=== Assignment ===
Set down every record once more, exactly as given.

(Dataset records Opens)

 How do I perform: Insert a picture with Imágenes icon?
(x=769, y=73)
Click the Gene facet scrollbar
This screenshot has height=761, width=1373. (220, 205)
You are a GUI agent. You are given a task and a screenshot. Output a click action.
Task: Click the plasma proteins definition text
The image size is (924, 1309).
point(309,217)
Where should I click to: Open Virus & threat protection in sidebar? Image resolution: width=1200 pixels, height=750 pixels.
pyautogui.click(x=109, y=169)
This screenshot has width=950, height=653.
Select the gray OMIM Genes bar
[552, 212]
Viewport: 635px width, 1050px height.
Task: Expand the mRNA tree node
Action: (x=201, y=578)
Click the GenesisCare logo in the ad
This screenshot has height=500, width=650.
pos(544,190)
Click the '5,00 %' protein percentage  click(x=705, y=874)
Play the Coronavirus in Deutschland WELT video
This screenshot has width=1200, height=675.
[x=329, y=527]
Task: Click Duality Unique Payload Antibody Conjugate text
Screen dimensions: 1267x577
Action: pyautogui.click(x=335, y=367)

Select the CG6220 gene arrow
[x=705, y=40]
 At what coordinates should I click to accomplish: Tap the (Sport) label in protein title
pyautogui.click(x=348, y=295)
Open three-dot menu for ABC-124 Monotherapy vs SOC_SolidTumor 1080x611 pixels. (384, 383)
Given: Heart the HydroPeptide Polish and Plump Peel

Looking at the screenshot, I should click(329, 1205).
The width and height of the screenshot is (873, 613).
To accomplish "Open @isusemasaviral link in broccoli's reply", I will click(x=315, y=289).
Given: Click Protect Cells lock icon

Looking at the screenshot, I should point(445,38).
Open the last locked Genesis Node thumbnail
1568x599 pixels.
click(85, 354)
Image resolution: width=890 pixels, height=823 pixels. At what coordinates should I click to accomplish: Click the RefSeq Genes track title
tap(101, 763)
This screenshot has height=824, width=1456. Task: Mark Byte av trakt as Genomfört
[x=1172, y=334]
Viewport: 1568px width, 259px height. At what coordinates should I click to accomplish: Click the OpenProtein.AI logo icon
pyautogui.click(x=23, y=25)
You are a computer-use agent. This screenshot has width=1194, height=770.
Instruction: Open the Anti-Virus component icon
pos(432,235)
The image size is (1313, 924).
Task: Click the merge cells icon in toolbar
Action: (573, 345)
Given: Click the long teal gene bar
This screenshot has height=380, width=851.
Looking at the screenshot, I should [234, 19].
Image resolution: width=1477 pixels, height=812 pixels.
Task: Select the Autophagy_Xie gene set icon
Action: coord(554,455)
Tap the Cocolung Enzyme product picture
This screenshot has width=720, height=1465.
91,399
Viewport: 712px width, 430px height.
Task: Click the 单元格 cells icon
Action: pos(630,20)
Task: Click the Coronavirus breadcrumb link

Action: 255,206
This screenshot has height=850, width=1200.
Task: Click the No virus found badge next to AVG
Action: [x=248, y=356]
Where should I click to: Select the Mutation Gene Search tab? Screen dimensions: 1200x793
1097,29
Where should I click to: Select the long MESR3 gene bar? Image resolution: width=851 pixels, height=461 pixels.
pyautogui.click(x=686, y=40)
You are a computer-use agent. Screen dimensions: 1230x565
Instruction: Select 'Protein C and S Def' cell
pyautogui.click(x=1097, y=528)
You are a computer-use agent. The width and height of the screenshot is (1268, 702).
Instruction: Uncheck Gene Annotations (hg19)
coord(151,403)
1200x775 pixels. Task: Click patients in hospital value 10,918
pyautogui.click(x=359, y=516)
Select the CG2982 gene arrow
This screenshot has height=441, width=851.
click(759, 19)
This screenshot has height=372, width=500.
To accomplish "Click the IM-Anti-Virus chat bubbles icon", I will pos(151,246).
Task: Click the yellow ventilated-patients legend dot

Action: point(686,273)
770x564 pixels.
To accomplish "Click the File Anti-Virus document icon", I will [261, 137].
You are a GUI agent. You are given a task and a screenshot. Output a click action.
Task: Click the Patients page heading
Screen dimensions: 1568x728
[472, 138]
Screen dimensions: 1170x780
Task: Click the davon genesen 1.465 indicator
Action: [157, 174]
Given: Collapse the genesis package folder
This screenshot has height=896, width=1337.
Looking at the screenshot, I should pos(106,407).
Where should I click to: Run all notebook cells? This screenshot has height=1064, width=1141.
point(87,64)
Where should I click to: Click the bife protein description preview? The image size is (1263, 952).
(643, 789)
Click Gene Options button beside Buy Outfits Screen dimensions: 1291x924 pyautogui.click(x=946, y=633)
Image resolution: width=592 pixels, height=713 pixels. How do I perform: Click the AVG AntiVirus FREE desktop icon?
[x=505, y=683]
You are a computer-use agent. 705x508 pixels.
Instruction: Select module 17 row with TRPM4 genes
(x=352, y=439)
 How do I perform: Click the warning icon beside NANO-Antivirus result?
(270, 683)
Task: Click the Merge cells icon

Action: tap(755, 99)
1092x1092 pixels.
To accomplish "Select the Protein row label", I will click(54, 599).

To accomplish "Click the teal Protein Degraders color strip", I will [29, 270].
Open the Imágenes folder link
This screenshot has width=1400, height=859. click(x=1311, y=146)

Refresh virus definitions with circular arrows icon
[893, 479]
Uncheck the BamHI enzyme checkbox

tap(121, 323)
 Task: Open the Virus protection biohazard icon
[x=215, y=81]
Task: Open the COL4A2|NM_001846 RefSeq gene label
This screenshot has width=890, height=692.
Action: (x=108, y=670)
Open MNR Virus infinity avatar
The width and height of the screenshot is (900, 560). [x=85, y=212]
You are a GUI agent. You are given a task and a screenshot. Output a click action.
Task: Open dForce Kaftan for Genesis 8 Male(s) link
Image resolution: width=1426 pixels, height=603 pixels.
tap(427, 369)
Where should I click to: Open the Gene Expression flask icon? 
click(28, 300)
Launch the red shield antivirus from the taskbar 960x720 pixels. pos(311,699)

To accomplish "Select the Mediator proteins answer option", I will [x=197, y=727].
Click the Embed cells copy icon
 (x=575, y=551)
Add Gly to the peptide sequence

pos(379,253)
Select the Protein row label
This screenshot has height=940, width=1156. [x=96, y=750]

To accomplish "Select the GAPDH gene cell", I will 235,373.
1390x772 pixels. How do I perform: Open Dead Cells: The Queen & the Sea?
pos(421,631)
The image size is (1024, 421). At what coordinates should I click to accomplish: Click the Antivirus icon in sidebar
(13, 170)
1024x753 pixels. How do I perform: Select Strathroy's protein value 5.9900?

(Dataset records Closes)

=== Exercise output ===
 How do I perform: Insert a picture with Imágenes icon?
(x=769, y=73)
Click the Gene facet scrollbar
This screenshot has height=761, width=1373. (220, 205)
You are a GUI agent. You are given a task and a screenshot. Output a click action.
Task: Click the plasma proteins definition text
The image size is (924, 1309).
point(309,217)
Where should I click to: Open Virus & threat protection in sidebar? Image resolution: width=1200 pixels, height=750 pixels.
pyautogui.click(x=109, y=169)
This screenshot has width=950, height=653.
Select the gray OMIM Genes bar
[552, 212]
Viewport: 635px width, 1050px height.
Task: Expand the mRNA tree node
Action: (x=201, y=578)
Click the GenesisCare logo in the ad
This screenshot has height=500, width=650.
pos(544,190)
Click the '5,00 %' protein percentage  click(x=705, y=874)
Play the Coronavirus in Deutschland WELT video
This screenshot has width=1200, height=675.
[x=329, y=527]
Task: Click Duality Unique Payload Antibody Conjugate text
Screen dimensions: 1267x577
Action: pyautogui.click(x=335, y=367)

Select the CG6220 gene arrow
[x=705, y=40]
 At what coordinates should I click to accomplish: Tap the (Sport) label in protein title
pyautogui.click(x=348, y=295)
Open three-dot menu for ABC-124 Monotherapy vs SOC_SolidTumor 1080x611 pixels. (384, 383)
Given: Heart the HydroPeptide Polish and Plump Peel

Looking at the screenshot, I should click(329, 1205).
The width and height of the screenshot is (873, 613).
To accomplish "Open @isusemasaviral link in broccoli's reply", I will click(x=315, y=289).
Given: Click Protect Cells lock icon

Looking at the screenshot, I should point(445,38).
Open the last locked Genesis Node thumbnail
1568x599 pixels.
click(85, 354)
Image resolution: width=890 pixels, height=823 pixels. At what coordinates should I click to accomplish: Click the RefSeq Genes track title
tap(101, 763)
This screenshot has height=824, width=1456. Task: Mark Byte av trakt as Genomfört
[x=1172, y=334]
Viewport: 1568px width, 259px height. At what coordinates should I click to accomplish: Click the OpenProtein.AI logo icon
pyautogui.click(x=23, y=25)
You are a computer-use agent. This screenshot has width=1194, height=770.
Instruction: Open the Anti-Virus component icon
pos(432,235)
The image size is (1313, 924).
Task: Click the merge cells icon in toolbar
Action: (573, 345)
Given: Click the long teal gene bar
This screenshot has height=380, width=851.
Looking at the screenshot, I should [234, 19].
Image resolution: width=1477 pixels, height=812 pixels.
Task: Select the Autophagy_Xie gene set icon
Action: coord(554,455)
Tap the Cocolung Enzyme product picture
This screenshot has width=720, height=1465.
91,399
Viewport: 712px width, 430px height.
Task: Click the 单元格 cells icon
Action: pos(630,20)
Task: Click the Coronavirus breadcrumb link

Action: 255,206
This screenshot has height=850, width=1200.
Task: Click the No virus found badge next to AVG
Action: [x=248, y=356]
Where should I click to: Select the Mutation Gene Search tab? Screen dimensions: 1200x793
1097,29
Where should I click to: Select the long MESR3 gene bar? Image resolution: width=851 pixels, height=461 pixels.
pyautogui.click(x=686, y=40)
You are a computer-use agent. Screen dimensions: 1230x565
Instruction: Select 'Protein C and S Def' cell
pyautogui.click(x=1097, y=528)
You are a computer-use agent. The width and height of the screenshot is (1268, 702).
Instruction: Uncheck Gene Annotations (hg19)
coord(151,403)
1200x775 pixels. Task: Click patients in hospital value 10,918
pyautogui.click(x=359, y=516)
Select the CG2982 gene arrow
This screenshot has height=441, width=851.
click(759, 19)
This screenshot has height=372, width=500.
To accomplish "Click the IM-Anti-Virus chat bubbles icon", I will pos(151,246).
Task: Click the yellow ventilated-patients legend dot

Action: point(686,273)
770x564 pixels.
To accomplish "Click the File Anti-Virus document icon", I will [261, 137].
You are a GUI agent. You are given a task and a screenshot. Output a click action.
Task: Click the Patients page heading
Screen dimensions: 1568x728
[472, 138]
Screen dimensions: 1170x780
Task: Click the davon genesen 1.465 indicator
Action: [157, 174]
Given: Collapse the genesis package folder
This screenshot has height=896, width=1337.
Looking at the screenshot, I should pos(106,407).
Where should I click to: Run all notebook cells? This screenshot has height=1064, width=1141.
point(87,64)
Where should I click to: Click the bife protein description preview? The image size is (1263, 952).
(643, 789)
Click Gene Options button beside Buy Outfits Screen dimensions: 1291x924 pyautogui.click(x=946, y=633)
Image resolution: width=592 pixels, height=713 pixels. How do I perform: Click the AVG AntiVirus FREE desktop icon?
[x=505, y=683]
You are a computer-use agent. 705x508 pixels.
Instruction: Select module 17 row with TRPM4 genes
(x=352, y=439)
 How do I perform: Click the warning icon beside NANO-Antivirus result?
(270, 683)
Task: Click the Merge cells icon

Action: tap(755, 99)
1092x1092 pixels.
To accomplish "Select the Protein row label", I will click(54, 599).

To accomplish "Click the teal Protein Degraders color strip", I will [29, 270].
Open the Imágenes folder link
This screenshot has width=1400, height=859. click(x=1311, y=146)

Refresh virus definitions with circular arrows icon
[893, 479]
Uncheck the BamHI enzyme checkbox

tap(121, 323)
 Task: Open the Virus protection biohazard icon
[x=215, y=81]
Task: Open the COL4A2|NM_001846 RefSeq gene label
This screenshot has width=890, height=692.
Action: (x=108, y=670)
Open MNR Virus infinity avatar
The width and height of the screenshot is (900, 560). [x=85, y=212]
You are a GUI agent. You are given a task and a screenshot. Output a click action.
Task: Open dForce Kaftan for Genesis 8 Male(s) link
Image resolution: width=1426 pixels, height=603 pixels.
tap(427, 369)
Where should I click to: Open the Gene Expression flask icon? 
click(28, 300)
Launch the red shield antivirus from the taskbar 960x720 pixels. pos(311,699)

To accomplish "Select the Mediator proteins answer option", I will [x=197, y=727].
Click the Embed cells copy icon
 (x=575, y=551)
Add Gly to the peptide sequence

pos(379,253)
Select the Protein row label
This screenshot has height=940, width=1156. [x=96, y=750]

To accomplish "Select the GAPDH gene cell", I will 235,373.
1390x772 pixels. How do I perform: Open Dead Cells: The Queen & the Sea?
pos(421,631)
The image size is (1024, 421). At what coordinates should I click to accomplish: Click the Antivirus icon in sidebar
(13, 170)
1024x753 pixels. How do I perform: Select Strathroy's protein value 5.9900?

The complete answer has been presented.